● Exercise objective: All of the records below must be output exactly, with no pictures carried over.
=== Section Start ===
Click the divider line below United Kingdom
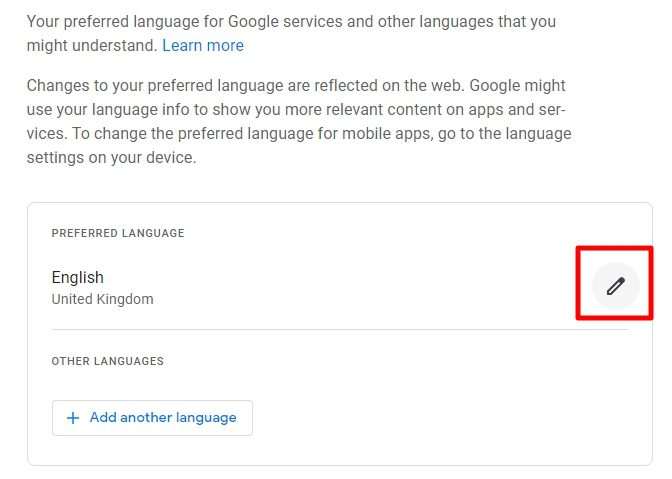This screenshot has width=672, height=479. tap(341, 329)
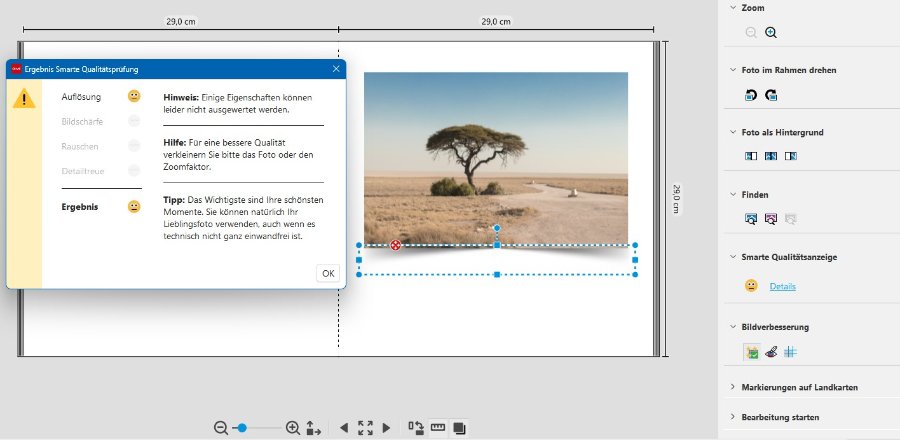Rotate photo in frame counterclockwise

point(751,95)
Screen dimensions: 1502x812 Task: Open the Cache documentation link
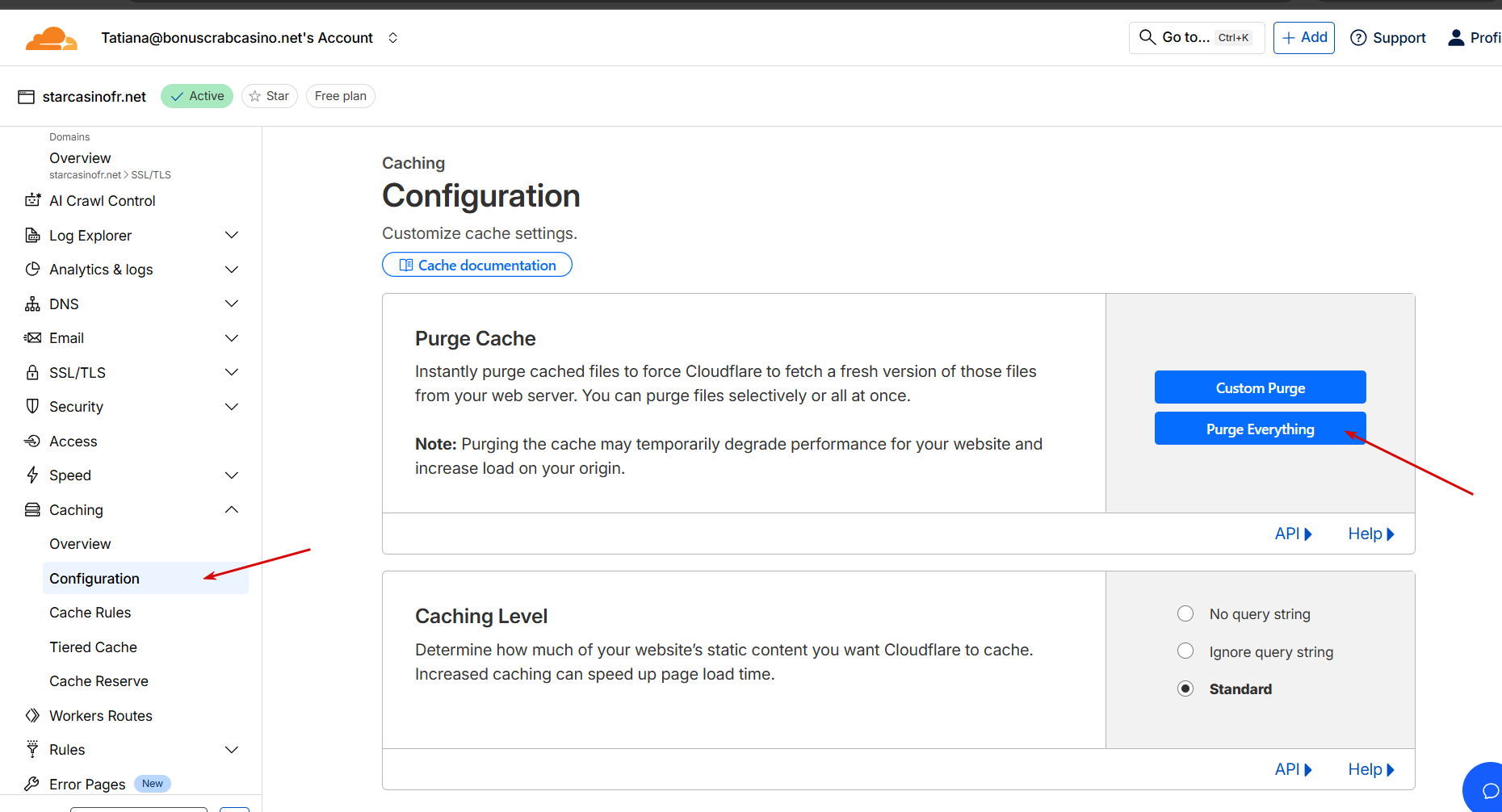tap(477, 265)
=== Section End ===
● Expected output:
Click the divider line below United Kingdom
This screenshot has width=672, height=479. tap(341, 329)
Rotate photo in frame counterclockwise

point(751,95)
Screen dimensions: 1502x812 Task: Open the Cache documentation link
tap(477, 265)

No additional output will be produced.